• [Work task] Collect all lines from the records below that include the word "computer".

Dataset entries:
------------------------------
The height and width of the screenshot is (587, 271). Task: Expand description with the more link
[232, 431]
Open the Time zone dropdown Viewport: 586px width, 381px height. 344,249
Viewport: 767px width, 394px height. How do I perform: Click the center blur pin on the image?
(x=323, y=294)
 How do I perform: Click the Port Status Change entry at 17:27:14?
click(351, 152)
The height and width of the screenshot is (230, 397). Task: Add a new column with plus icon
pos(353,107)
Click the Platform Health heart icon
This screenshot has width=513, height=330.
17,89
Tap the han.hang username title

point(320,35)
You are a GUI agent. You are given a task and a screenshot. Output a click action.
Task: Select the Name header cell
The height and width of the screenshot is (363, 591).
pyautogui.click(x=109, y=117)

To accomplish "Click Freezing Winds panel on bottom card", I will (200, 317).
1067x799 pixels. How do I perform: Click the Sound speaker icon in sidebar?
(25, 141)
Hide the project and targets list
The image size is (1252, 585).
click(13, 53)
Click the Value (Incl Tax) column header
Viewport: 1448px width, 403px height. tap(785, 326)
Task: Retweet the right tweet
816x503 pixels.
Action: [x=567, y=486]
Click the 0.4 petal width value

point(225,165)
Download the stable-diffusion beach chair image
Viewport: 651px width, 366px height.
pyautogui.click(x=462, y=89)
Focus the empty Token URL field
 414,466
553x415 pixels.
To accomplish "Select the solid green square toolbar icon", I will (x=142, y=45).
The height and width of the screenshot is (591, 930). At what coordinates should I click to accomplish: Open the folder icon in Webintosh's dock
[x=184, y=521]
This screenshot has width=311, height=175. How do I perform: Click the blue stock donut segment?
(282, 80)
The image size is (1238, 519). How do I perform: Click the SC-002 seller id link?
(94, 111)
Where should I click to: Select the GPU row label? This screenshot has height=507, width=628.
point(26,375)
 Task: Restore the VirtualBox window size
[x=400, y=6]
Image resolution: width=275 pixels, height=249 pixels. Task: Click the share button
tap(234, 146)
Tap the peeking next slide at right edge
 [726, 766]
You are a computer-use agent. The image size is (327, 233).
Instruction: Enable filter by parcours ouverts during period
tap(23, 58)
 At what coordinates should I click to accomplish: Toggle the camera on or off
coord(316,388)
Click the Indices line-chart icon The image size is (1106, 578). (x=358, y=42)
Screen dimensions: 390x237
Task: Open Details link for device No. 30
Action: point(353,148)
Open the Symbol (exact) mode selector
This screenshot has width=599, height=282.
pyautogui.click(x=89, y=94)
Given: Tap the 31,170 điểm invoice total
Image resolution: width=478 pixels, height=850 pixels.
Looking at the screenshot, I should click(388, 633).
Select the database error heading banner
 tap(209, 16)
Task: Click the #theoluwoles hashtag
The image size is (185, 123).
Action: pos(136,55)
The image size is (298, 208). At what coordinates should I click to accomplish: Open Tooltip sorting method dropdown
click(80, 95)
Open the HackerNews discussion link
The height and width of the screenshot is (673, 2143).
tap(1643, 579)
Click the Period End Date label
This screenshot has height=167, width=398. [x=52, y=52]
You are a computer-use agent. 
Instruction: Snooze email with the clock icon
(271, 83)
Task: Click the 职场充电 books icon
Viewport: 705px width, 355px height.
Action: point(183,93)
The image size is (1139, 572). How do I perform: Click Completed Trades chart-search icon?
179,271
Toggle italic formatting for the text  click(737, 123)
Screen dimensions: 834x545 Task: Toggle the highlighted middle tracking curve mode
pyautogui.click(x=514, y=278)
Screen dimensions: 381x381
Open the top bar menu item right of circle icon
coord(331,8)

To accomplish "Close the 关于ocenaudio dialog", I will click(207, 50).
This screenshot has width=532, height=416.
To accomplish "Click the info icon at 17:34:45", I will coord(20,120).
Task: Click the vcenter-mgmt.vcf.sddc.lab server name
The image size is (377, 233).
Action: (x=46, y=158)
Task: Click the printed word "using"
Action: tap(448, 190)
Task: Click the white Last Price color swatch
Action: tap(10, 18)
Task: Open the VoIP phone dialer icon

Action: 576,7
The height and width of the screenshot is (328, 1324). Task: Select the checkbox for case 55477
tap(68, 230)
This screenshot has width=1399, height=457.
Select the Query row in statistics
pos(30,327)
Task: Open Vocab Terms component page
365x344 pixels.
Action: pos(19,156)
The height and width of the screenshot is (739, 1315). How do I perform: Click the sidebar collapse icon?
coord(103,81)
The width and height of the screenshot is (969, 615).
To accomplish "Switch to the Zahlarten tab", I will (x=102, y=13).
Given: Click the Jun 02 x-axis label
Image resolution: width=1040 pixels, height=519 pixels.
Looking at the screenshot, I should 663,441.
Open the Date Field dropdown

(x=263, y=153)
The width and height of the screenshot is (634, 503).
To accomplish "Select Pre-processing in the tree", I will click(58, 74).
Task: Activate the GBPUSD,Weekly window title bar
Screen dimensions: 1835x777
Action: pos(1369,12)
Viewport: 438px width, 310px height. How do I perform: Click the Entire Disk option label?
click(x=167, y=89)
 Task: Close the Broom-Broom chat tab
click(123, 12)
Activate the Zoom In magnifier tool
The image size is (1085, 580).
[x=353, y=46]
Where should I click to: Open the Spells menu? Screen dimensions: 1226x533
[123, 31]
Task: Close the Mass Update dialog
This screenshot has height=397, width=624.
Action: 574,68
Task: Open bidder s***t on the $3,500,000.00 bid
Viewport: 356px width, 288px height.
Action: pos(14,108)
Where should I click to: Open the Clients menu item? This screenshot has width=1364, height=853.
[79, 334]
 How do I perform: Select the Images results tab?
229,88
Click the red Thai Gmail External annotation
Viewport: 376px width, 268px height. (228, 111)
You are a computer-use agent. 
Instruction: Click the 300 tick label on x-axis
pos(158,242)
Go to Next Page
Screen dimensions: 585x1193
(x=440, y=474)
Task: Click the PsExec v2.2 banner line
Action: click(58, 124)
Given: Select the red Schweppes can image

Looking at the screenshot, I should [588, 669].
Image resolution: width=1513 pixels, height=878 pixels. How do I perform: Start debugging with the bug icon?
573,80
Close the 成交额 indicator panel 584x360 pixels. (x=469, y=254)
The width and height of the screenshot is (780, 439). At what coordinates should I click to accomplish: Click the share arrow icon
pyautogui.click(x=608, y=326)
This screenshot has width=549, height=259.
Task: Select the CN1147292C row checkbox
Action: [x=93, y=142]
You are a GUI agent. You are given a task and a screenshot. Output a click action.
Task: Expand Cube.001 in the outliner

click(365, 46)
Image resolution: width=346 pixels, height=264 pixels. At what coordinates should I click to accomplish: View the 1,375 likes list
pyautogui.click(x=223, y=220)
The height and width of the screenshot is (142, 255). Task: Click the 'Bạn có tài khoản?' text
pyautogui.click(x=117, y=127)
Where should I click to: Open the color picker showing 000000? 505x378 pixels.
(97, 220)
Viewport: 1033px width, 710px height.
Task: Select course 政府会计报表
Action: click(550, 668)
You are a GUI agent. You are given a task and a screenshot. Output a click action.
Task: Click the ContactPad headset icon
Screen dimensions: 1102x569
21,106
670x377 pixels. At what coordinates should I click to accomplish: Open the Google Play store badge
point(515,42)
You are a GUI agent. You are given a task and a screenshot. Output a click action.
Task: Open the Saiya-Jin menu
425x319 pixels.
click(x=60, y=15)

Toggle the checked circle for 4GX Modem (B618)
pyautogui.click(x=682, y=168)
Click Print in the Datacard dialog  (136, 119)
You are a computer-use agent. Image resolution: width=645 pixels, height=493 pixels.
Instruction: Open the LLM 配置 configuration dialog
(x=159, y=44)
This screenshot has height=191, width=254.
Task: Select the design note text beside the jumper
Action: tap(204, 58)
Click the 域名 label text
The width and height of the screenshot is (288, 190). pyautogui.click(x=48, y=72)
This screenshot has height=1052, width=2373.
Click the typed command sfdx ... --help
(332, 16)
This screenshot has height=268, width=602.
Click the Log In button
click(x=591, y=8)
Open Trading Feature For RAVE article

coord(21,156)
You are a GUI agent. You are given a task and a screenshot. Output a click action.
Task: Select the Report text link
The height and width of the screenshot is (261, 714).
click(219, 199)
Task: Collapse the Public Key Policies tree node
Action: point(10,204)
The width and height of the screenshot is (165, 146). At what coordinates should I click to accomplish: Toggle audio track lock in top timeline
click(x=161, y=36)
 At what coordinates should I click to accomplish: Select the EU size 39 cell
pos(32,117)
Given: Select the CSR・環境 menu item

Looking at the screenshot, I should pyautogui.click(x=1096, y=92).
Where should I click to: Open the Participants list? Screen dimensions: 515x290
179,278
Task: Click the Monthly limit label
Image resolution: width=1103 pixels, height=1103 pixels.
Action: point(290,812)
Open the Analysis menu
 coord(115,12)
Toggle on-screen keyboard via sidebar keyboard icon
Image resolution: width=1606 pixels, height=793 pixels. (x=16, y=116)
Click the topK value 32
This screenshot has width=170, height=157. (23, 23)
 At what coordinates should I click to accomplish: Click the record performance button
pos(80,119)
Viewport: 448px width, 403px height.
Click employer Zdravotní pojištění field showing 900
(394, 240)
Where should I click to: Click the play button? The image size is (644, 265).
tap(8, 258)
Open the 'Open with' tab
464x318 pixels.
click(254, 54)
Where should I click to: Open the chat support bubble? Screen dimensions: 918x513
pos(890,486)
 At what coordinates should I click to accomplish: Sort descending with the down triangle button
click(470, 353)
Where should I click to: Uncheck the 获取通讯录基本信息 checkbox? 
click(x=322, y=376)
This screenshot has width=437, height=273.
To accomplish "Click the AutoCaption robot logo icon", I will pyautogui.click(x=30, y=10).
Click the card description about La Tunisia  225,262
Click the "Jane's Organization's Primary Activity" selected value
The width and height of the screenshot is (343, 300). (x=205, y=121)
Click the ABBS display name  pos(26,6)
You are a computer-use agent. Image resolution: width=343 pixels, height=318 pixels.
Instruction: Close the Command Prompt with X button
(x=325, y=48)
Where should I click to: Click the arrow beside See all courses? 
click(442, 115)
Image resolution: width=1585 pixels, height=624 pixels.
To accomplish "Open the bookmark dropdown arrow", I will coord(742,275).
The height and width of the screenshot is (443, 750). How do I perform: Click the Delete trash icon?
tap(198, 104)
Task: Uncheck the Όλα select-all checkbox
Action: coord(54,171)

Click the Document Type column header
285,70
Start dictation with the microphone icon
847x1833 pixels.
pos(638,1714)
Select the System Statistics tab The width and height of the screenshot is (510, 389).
------------------------------
• [Response box]
You are a computer-use agent. The image size is (327, 233).
You are a computer-use agent. 
You are a computer-use agent. 
You are a computer-use agent. Image resolution: width=645 pixels, height=493 pixels.
You are a computer-use agent. Image resolution: width=343 pixels, height=318 pixels.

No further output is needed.